Modification of ZnAl2O4-based low-permittivity microwave dielectric ceramics by adding 2MO-TiO2 (M = Co, Mg, and Mn)

ZnAl2O4-based microwave dielectric ceramics with added 2MO-TiO2 (M = CO, Mg, and Mn) were synthesized using the solid-state reaction. The effects of 2MO-TiO2 additions on the microstructures, phase compositions, and microwave dielectric properties of the 0.79ZnAl(2)O(4)-0.21M(2)TiO(4) ceramics has been investigated. It can be observed from X-ray diffraction results that the single-phase solid solution in the 0.79ZnAl(2)O(4)-0.21Co(2)TiO(4) ceramics, and second-phase rutile, MgTi2O5, and ZnMn3O7 in the 0.79ZnAl(2)O(4)-0.21TiO(2), 0.79ZnAl(2)O(4)-0.21Mg(2)TiO(4), and 0.79ZnAl(2)O(4)-0.21Mn(2)TiO(4) ceramics, respectively, appear. The epsilon(r) and tau(f) values of the 0.79ZnAl(2)O(4)-0.21M(2)TiO(4) ceramics are weakly dependent on the M element (Co, Mg, and Mn).

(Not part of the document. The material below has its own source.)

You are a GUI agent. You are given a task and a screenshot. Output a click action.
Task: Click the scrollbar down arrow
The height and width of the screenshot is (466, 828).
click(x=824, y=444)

The epsilon(r) values of the 0.79ZnAl(2)O(4)-0.21M(2)TiO(4) ceramics (about 9.7) are lower than that of the 0.79ZnAl(2)O(4)-0.21TiO(2) ceramics (epsilon(r) = 11.6), whereas the tau(f) values of the former (about -65 ppm/degrees C) are higher than those of the latter (tau(f) = -0.4 ppm/degrees C. However, in contrast to the Q x f value of the 0.79ZnAl(2)O(4)-0.21TiO(2) ceramics (Q x f = 74000 GHz), the magnitude of the 0.79ZnAl(2)O(4)-0.21Co(2)TiO(4) ceramics increases to 94000 GHz and that of the 0.79ZnAl(2)O(4)-0.21Mg(2)TiO(4) ceramics improves more than twice, whereas the value of the 0.79ZnAl(2)O(4)-0.21Mn(2)TiO(4) ceramics undergoes a sharp decline and reaches a minimum of 23530 GHz at about 6.5 GHz.